■ **Your instructions**:
Print every line of the records below word for word, but omit the pictures.

■ **Extracted material**:
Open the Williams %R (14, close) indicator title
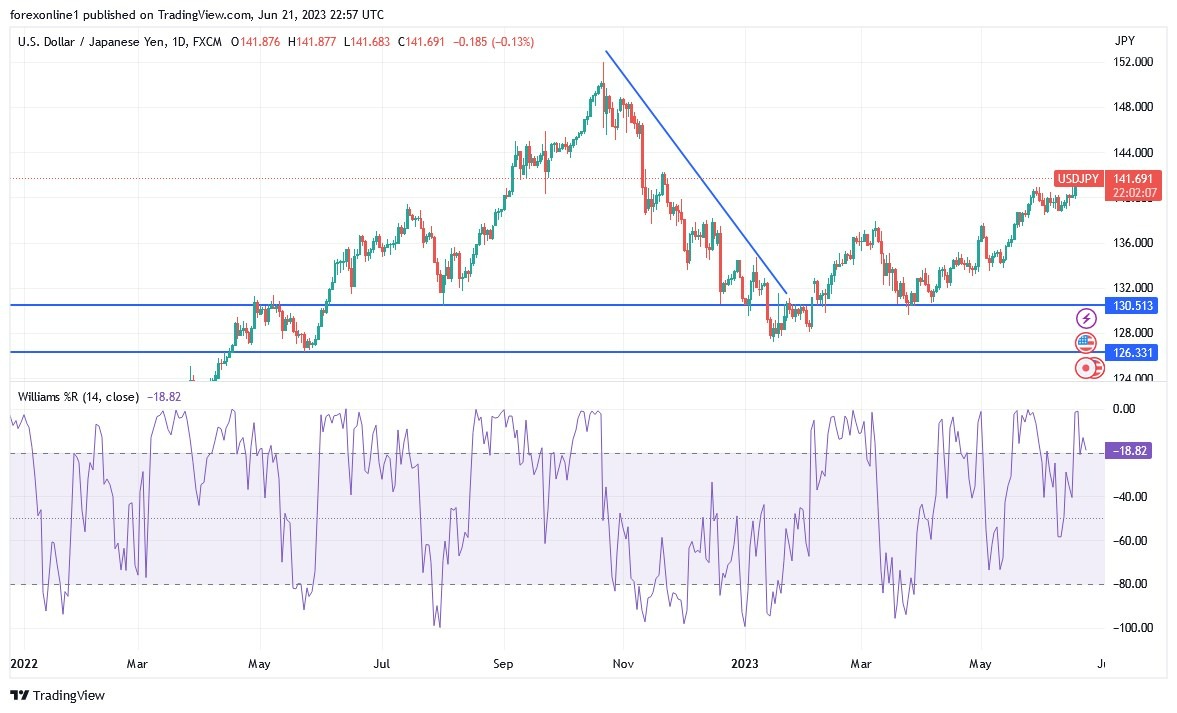The image size is (1177, 713). tap(80, 396)
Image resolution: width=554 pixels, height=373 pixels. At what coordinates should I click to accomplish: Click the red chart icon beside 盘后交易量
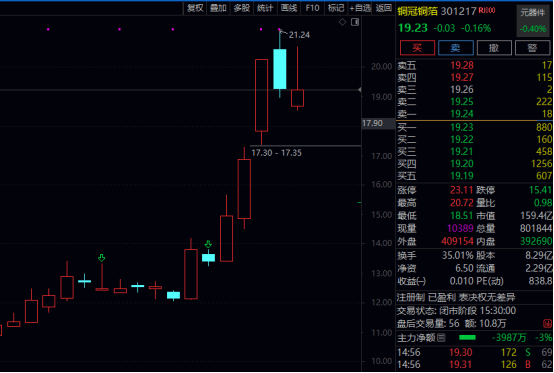[x=547, y=323]
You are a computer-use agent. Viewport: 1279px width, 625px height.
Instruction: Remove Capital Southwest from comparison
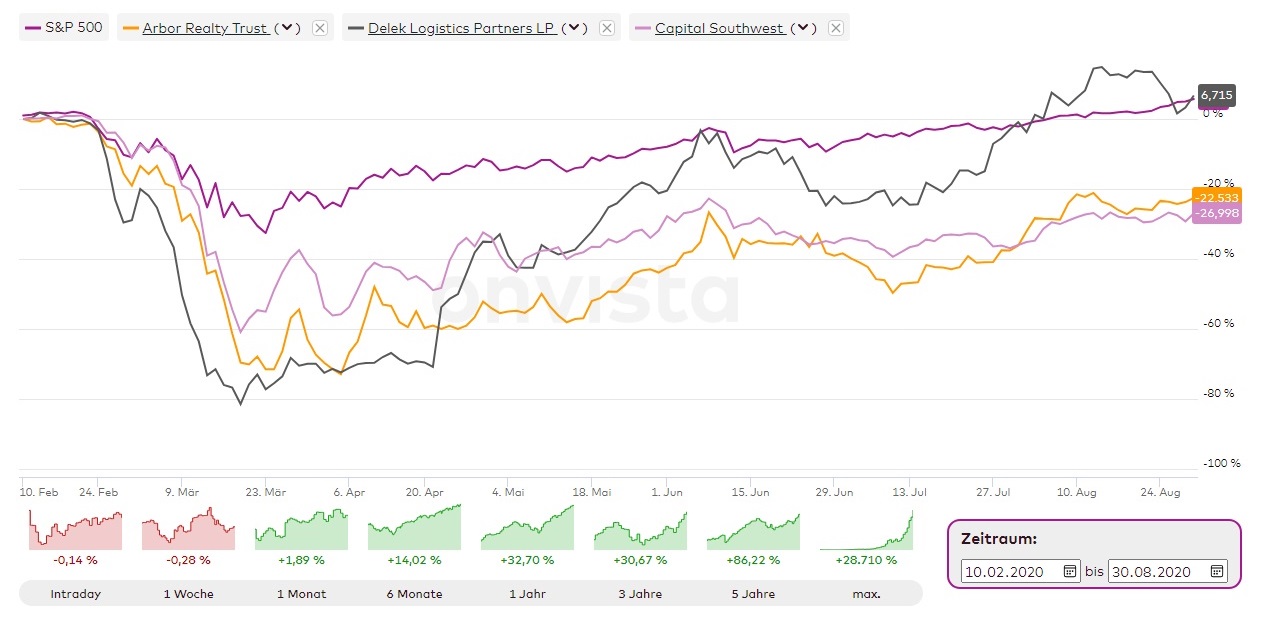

■ **Answer to the exercise**:
Open the Williams %R (14, close) indicator title
The image size is (1177, 713). tap(80, 396)
Image resolution: width=554 pixels, height=373 pixels. At what coordinates should I click to accomplish: Click the red chart icon beside 盘后交易量
[x=547, y=323]
You are a computer-use agent. Viewport: 1279px width, 625px height.
Instruction: Remove Capital Southwest from comparison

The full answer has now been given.